The Blog Formerly Known as Rebel Prince

Cult TV, Gen Y rants, and endless opera.

Sons of Anarchy: “So” and “Oiled”

Posted by therebelprince on September 23, 2010

So, Sons of Anarchy is back. (well, oaky, it’s been back for three weeks – but I only finished season 2 in August and I really couldn’t bring myself to go back to Charming just yet. We all need a rest sometimes)

Coming off the very strong season two, I’m glad to see that the show isn’t letting its story threads tie up quite so nicely. Certainly, none of us are fooled into thinking that the SAMCRO dudes won’t win the day, but there’s enough new complications – the death (sob) of Hale and the complex political situation it has left behind – to warrant genuine doubt.

In fact, I thought everything worked in these two episodes. Except some of those Irish accents, but Titus Welliver is so awesome that I’ll forgive it.  Sons of Anarchy is pulpy, I’ll concede, and far far far too fond of musical montages, but it’s proved time and again that it is willing to shatter expectations, to legitimately follow-up plot twists, and – most importantly – move the characters forward. While Sons has many differences with The Shield, it shares that show’s desire to completely turn us on our heads every time we get comfortable with where the characters have settled.

Data listing
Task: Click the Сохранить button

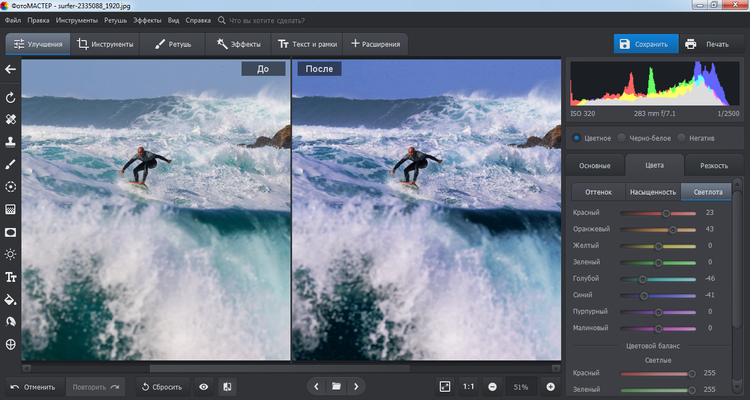Action: tap(644, 44)
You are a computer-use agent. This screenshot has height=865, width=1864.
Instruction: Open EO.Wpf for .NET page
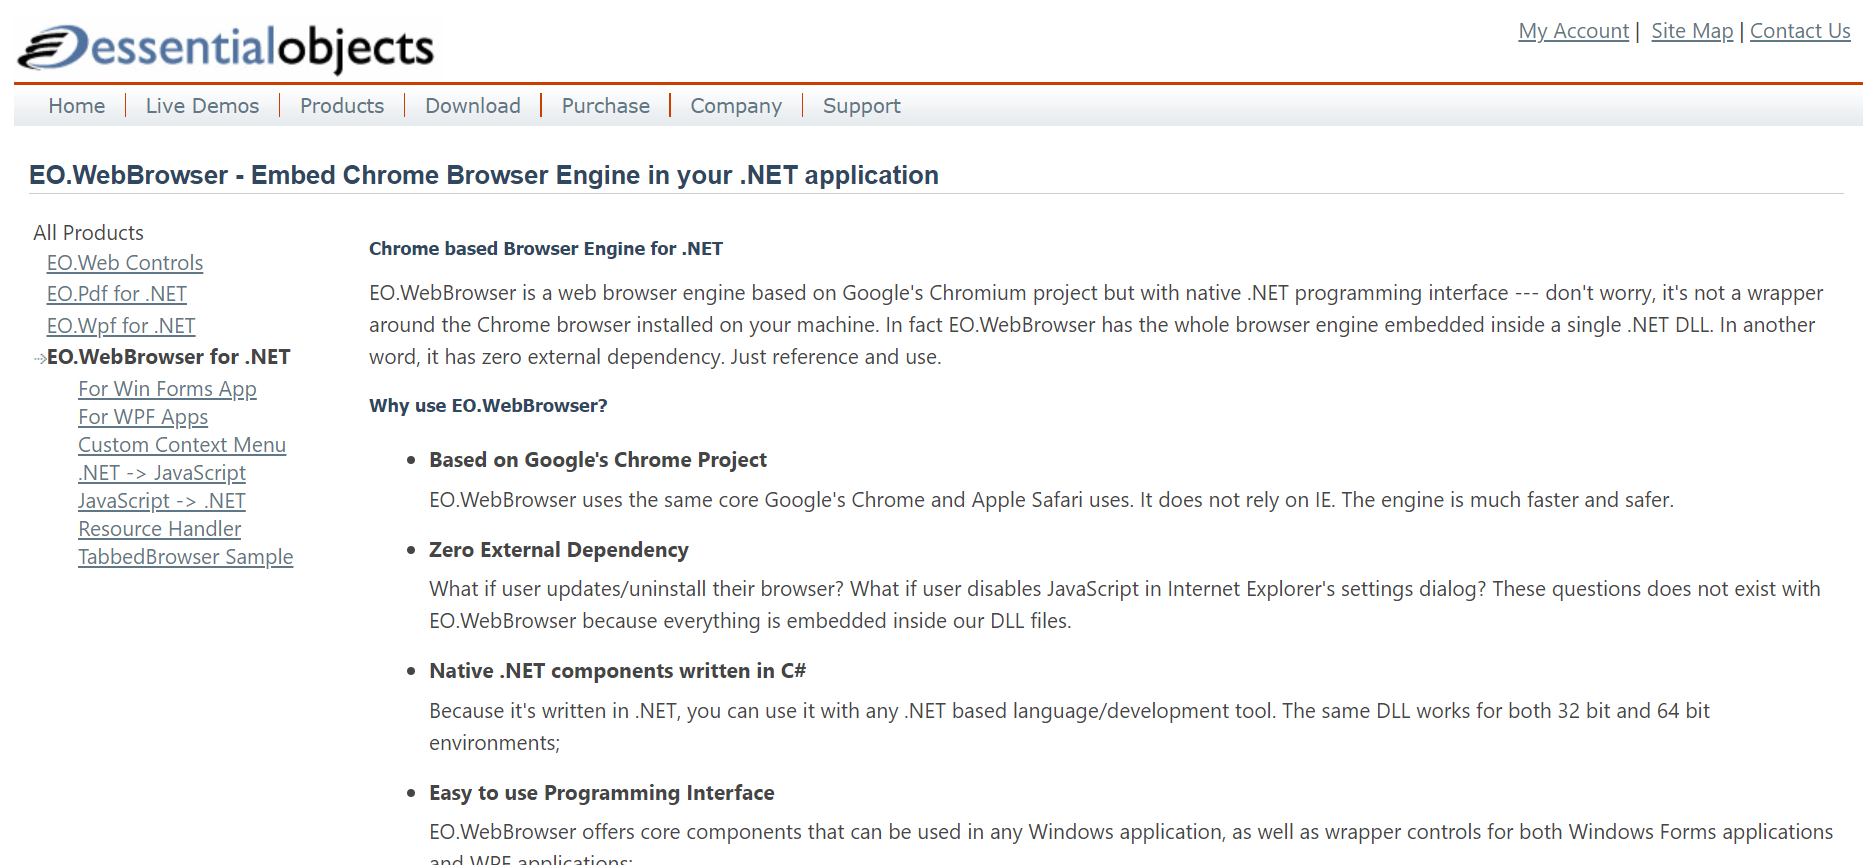click(x=121, y=326)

Your instructions
Answer these about the Sons of Anarchy post above:
(a) On what date was it posted?
(b) Whose presence makes the writer forgive some of the Irish accents?
(c) Which other show is said to share Sons of Anarchy's desire to turn viewers on their heads?

Result of the exercise
(a) September 23, 2010
(b) Titus Welliver
(c) The Shield